(Beginning of SOURCE MATERIAL)

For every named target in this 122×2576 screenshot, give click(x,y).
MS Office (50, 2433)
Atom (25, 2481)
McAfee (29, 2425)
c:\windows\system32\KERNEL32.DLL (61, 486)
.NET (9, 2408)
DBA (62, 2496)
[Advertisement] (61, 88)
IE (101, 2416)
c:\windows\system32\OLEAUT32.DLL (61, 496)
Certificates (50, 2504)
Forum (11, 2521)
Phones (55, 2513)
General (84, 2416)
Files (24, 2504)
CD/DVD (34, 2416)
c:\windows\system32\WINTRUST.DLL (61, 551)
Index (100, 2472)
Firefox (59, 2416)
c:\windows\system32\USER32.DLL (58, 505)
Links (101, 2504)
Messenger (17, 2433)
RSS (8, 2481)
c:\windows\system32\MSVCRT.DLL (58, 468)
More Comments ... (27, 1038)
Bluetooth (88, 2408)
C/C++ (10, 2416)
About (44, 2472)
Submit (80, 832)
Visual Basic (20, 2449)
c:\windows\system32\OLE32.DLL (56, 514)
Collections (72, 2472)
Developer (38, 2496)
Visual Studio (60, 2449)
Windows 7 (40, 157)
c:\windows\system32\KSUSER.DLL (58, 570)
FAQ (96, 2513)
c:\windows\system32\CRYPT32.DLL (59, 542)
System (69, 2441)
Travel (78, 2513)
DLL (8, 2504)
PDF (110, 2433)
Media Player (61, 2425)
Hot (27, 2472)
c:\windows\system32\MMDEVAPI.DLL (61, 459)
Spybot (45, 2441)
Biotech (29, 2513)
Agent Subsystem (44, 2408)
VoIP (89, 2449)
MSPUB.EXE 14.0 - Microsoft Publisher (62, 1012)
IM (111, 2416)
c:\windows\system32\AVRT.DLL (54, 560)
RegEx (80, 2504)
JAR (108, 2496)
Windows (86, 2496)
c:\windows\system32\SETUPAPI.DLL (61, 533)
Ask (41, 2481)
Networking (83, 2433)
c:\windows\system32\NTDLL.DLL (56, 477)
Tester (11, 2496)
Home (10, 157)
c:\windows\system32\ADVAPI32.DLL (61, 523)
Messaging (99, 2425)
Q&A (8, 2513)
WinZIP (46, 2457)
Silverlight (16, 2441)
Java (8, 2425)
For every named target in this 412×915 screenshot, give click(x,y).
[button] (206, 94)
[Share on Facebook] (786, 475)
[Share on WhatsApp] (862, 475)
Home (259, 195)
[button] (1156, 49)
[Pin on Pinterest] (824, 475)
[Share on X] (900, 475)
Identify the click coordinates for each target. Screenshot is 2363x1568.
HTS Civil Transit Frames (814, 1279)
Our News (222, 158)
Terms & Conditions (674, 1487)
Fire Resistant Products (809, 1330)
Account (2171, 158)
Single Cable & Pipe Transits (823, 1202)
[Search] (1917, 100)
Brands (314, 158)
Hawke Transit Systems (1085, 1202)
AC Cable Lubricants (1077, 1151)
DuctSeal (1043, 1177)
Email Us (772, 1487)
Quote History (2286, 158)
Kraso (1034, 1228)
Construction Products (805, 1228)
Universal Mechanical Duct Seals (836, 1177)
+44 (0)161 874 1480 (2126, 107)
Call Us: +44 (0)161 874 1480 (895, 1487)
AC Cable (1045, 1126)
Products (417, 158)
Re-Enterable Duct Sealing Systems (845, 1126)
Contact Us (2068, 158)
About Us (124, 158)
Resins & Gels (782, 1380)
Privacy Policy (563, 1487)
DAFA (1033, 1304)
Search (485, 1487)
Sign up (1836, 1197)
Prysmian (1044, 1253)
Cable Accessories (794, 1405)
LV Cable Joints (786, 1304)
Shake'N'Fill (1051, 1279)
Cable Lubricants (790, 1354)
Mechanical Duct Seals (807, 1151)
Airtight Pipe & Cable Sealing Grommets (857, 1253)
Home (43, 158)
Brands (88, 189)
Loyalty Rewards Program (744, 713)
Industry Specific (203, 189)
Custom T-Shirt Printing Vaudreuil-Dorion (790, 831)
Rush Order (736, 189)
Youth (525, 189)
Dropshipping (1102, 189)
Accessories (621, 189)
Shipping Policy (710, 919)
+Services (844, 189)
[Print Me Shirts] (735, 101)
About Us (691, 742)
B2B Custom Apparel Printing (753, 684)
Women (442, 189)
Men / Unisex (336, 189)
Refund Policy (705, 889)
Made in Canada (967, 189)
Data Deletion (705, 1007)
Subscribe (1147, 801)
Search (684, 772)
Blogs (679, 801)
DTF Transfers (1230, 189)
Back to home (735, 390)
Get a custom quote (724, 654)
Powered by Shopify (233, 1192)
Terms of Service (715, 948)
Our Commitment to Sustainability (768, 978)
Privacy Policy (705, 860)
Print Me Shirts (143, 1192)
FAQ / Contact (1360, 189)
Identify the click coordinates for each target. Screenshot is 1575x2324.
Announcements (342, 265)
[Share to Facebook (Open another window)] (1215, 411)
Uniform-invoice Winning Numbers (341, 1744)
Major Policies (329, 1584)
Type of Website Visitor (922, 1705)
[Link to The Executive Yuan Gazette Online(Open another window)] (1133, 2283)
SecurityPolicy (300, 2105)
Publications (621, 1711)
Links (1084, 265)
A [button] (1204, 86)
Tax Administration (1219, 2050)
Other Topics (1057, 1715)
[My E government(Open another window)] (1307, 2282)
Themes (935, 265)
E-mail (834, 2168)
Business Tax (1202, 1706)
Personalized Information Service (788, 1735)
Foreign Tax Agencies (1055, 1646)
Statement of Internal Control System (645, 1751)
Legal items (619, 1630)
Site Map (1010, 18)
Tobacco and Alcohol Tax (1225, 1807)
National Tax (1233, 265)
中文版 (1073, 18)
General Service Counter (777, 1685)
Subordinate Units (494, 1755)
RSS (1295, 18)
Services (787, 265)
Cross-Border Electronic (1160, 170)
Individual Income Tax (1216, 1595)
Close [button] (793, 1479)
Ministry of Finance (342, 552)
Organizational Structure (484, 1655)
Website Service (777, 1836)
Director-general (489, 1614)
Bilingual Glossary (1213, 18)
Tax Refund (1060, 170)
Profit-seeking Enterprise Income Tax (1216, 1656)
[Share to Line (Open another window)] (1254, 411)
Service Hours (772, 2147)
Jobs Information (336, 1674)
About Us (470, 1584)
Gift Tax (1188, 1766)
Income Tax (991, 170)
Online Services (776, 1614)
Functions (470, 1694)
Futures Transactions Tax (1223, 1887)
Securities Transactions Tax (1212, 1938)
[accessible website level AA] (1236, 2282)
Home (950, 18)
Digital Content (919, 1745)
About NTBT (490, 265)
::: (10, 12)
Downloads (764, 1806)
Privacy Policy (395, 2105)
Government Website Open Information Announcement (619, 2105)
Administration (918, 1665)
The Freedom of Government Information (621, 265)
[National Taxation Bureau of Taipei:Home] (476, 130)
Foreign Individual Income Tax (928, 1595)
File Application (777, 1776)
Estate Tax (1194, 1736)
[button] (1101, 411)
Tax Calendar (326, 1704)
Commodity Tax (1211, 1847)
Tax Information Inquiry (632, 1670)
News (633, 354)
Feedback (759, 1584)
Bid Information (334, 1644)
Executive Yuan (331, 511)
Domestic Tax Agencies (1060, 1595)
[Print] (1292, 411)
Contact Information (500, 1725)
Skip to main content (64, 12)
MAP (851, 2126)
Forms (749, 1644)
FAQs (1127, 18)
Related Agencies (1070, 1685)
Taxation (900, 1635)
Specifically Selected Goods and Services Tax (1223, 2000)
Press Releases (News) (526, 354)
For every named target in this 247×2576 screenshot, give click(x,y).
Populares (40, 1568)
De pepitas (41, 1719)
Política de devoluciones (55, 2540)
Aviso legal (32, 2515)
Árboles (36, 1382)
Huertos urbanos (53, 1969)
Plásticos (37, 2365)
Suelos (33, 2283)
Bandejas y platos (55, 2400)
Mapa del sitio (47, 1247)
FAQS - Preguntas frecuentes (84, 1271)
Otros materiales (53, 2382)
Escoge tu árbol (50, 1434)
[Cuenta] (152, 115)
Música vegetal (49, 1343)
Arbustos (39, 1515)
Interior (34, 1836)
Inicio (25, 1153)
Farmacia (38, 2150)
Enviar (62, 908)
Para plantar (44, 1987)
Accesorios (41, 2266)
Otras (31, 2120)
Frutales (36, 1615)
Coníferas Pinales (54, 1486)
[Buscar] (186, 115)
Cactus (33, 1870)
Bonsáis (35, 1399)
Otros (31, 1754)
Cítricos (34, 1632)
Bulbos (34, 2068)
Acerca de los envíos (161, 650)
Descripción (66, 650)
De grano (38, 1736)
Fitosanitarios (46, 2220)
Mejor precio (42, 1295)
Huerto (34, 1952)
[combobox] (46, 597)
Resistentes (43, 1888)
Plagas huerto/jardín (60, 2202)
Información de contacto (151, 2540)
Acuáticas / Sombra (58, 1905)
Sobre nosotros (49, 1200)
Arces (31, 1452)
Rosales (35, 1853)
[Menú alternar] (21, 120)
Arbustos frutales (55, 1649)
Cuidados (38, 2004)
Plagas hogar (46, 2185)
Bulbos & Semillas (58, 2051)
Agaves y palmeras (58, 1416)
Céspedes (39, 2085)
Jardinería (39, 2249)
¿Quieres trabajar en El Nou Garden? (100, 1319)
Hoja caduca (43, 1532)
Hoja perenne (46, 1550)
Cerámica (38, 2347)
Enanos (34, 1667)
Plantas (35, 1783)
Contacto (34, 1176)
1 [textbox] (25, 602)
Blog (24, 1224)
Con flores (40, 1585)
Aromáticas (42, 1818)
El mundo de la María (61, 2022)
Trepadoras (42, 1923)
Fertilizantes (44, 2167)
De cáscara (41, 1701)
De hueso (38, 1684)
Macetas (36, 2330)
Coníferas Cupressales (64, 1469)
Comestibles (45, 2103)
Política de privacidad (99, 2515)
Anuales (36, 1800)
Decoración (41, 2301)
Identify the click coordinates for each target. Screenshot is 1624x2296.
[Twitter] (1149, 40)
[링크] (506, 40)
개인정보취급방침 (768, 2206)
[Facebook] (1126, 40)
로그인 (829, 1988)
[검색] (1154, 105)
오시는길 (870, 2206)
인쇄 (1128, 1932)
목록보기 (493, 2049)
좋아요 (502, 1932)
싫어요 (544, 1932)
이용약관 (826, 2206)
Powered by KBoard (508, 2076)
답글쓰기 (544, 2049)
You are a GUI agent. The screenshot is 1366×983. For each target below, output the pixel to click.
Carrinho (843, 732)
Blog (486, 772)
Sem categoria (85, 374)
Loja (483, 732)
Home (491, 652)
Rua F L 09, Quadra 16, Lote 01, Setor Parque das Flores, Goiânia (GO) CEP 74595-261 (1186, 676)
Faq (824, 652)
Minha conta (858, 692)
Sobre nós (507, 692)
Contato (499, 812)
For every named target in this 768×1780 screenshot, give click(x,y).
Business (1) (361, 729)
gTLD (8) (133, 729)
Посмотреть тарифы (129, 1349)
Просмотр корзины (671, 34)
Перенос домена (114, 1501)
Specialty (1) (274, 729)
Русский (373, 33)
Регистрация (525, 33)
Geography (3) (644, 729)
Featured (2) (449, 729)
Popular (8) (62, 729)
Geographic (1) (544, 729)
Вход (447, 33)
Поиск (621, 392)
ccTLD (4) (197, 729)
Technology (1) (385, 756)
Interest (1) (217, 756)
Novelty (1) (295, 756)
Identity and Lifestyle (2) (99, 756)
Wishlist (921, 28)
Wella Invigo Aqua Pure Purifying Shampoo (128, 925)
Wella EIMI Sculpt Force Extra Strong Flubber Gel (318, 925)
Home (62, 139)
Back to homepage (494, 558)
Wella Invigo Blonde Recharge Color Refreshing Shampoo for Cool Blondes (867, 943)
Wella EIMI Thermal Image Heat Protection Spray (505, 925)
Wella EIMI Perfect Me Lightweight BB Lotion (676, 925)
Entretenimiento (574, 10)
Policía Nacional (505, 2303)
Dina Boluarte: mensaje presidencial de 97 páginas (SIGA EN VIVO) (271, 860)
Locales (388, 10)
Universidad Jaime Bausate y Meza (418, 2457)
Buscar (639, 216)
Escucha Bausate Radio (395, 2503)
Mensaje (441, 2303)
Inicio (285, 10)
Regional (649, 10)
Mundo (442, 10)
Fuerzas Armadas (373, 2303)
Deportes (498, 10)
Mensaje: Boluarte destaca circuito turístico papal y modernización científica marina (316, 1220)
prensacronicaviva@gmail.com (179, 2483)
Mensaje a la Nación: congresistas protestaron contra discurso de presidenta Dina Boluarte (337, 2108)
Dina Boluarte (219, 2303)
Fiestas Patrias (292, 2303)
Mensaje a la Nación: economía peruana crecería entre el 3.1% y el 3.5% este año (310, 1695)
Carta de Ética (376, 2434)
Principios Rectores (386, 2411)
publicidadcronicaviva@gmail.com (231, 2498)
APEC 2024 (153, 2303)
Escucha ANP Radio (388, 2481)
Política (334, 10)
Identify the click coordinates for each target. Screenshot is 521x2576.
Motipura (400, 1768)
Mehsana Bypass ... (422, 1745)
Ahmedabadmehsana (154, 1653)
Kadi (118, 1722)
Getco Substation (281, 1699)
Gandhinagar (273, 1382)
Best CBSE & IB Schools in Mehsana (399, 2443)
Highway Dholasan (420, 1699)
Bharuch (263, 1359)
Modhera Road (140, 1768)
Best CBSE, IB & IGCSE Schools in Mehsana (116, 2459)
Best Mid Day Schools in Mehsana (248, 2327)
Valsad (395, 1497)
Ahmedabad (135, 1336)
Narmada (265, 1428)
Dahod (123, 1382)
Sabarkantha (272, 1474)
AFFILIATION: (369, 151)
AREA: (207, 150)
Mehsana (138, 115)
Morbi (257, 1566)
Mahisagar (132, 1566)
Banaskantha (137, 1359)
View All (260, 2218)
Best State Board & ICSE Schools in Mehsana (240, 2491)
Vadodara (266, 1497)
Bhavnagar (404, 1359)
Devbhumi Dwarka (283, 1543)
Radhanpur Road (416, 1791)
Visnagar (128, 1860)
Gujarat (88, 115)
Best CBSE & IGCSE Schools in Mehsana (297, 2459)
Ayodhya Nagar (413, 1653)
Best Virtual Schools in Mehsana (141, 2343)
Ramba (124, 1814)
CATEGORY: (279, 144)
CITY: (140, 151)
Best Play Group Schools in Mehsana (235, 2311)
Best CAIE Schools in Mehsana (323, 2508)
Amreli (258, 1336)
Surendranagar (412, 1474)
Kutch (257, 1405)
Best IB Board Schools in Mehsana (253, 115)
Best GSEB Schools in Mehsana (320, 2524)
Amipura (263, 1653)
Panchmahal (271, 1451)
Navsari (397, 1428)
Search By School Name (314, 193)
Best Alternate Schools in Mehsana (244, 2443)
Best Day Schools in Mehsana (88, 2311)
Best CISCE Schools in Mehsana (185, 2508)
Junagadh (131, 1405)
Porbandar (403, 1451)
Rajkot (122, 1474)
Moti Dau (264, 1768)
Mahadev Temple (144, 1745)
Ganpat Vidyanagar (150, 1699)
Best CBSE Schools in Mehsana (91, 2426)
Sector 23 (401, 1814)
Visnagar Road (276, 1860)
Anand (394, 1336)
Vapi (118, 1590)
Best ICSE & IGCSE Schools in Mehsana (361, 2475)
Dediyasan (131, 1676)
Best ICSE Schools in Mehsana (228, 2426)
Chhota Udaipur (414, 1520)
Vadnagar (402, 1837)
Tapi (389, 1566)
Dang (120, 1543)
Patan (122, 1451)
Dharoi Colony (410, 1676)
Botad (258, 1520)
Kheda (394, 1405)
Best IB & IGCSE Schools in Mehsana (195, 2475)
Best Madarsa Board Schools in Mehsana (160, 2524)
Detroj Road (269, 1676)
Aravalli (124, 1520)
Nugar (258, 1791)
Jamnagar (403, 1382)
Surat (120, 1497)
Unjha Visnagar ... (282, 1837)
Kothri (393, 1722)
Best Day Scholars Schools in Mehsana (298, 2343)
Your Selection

(End of SOURCE MATERIAL)

» YOUR INSTRUCTIONS: Look for the word "Bausate" in the listing above, and copy every line where you find it.

» COMPLETED TASK:
Universidad Jaime Bausate y Meza (418, 2457)
Escucha Bausate Radio (395, 2503)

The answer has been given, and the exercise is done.